_TASK PROMPT_:
Check the records below line by line for the string "list". Give the number of lines that contain it and nothing else.

[Stored dataset items]
--------

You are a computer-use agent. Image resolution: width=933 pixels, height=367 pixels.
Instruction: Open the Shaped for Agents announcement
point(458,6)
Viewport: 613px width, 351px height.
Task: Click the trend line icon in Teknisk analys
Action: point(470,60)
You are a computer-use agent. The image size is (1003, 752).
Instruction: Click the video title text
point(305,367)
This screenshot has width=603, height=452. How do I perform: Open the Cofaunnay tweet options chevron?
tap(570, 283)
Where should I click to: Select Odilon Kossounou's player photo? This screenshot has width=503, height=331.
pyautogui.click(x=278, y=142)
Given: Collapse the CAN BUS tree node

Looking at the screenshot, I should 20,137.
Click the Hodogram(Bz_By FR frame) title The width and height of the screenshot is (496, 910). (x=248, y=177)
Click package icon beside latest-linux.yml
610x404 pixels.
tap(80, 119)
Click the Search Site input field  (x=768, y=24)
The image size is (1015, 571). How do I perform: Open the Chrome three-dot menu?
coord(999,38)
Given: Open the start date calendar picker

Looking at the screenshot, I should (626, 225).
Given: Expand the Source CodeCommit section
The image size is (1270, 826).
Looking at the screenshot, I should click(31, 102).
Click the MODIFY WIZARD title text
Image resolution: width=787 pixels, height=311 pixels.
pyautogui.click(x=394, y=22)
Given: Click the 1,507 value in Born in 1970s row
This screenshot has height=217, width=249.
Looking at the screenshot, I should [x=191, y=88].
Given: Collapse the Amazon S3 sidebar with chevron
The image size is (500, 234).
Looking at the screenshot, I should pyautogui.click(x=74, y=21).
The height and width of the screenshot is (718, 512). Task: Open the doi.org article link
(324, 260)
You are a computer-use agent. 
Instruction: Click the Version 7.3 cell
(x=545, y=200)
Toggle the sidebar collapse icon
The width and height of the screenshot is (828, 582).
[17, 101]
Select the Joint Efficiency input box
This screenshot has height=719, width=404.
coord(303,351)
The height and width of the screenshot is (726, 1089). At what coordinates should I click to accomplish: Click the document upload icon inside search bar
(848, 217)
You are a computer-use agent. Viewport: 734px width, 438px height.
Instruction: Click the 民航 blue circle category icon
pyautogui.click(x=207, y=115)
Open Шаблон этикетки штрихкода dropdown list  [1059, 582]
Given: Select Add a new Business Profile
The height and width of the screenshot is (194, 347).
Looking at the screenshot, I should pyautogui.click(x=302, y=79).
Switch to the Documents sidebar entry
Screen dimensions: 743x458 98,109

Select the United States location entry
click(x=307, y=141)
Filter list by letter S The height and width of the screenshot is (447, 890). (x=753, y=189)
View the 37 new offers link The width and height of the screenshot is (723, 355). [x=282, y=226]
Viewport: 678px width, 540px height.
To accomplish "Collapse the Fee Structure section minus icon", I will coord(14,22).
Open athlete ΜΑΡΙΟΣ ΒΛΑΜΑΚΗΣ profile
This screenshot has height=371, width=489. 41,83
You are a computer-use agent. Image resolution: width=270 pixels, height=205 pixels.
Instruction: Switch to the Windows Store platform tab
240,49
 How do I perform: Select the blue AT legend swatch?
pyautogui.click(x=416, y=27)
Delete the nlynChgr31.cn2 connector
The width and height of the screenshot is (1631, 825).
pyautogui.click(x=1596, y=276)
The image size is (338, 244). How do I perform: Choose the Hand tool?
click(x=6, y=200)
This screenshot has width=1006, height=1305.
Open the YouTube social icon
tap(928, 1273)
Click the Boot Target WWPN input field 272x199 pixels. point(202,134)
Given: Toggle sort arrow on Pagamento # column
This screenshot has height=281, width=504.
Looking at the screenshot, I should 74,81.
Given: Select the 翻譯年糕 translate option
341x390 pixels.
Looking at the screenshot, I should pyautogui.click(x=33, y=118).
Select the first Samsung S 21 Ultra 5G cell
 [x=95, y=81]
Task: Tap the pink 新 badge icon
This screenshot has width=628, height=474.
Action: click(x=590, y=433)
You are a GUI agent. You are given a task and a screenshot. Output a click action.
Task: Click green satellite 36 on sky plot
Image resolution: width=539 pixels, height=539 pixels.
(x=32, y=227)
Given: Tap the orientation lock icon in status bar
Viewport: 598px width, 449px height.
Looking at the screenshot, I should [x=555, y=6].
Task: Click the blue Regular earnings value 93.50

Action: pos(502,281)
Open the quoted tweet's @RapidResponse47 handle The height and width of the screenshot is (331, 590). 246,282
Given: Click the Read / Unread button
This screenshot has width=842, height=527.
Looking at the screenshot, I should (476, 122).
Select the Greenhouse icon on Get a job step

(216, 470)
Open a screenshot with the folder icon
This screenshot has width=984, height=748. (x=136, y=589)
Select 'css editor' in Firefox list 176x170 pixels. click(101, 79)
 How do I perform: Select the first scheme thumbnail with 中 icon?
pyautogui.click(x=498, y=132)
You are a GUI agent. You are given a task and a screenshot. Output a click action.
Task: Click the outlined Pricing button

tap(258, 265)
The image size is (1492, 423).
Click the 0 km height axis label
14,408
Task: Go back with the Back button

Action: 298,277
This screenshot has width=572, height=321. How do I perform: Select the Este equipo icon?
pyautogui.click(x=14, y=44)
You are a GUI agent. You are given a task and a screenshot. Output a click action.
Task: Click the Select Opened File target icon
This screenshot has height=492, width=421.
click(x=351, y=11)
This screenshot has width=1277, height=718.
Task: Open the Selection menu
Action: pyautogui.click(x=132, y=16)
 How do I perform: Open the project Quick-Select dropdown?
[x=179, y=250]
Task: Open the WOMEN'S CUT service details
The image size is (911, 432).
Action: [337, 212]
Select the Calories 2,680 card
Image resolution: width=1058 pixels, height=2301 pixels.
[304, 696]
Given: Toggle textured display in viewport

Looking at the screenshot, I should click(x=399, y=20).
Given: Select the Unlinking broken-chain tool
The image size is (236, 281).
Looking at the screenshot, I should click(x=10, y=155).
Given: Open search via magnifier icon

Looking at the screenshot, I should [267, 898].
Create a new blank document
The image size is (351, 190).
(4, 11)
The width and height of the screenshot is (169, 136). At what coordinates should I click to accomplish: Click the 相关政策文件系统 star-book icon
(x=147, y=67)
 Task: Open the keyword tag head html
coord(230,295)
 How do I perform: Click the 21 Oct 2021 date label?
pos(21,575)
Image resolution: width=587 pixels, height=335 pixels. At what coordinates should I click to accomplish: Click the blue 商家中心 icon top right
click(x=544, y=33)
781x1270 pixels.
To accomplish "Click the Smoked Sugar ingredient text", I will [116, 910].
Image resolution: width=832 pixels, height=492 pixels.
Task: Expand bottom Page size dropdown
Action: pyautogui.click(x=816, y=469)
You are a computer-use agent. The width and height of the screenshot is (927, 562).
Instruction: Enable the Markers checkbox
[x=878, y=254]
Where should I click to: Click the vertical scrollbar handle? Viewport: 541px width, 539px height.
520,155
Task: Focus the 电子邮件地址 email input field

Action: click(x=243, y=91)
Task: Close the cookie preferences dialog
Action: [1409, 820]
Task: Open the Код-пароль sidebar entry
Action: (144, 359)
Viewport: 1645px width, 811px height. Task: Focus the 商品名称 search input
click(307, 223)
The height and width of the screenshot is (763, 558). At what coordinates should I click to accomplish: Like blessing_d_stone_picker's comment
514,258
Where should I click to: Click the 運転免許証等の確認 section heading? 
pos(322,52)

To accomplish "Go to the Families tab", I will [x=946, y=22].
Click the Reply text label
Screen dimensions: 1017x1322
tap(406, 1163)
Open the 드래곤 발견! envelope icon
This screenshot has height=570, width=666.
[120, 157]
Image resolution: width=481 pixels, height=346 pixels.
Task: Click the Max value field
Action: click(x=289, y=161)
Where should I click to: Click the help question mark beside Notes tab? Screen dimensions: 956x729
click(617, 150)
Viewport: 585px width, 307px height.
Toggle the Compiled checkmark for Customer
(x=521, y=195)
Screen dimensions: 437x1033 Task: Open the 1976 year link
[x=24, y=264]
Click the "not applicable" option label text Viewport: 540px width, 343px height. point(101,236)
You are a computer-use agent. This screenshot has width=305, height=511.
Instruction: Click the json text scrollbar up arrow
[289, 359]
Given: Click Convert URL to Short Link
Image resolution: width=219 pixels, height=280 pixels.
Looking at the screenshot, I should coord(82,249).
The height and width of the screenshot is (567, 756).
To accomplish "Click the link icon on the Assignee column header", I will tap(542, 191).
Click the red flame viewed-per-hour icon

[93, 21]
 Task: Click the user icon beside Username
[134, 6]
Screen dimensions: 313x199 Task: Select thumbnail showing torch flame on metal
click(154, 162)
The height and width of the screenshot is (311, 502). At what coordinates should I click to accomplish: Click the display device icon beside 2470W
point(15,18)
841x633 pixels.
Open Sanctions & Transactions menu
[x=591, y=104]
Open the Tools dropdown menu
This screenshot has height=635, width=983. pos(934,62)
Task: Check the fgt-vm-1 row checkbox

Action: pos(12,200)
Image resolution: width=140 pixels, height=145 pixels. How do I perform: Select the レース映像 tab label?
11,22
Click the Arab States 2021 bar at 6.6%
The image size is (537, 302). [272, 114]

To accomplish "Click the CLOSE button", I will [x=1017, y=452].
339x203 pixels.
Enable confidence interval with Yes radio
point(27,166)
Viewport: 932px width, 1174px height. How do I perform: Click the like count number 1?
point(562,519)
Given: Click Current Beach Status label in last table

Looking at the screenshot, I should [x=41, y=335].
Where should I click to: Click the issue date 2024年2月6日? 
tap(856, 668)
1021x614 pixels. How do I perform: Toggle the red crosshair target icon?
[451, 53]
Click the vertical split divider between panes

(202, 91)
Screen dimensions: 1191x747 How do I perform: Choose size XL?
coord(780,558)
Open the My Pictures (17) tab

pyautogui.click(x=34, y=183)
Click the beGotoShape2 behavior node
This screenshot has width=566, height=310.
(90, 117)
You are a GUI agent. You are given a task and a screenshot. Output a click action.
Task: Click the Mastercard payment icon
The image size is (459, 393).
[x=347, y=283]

--------

_ANSWER SECTION_:
3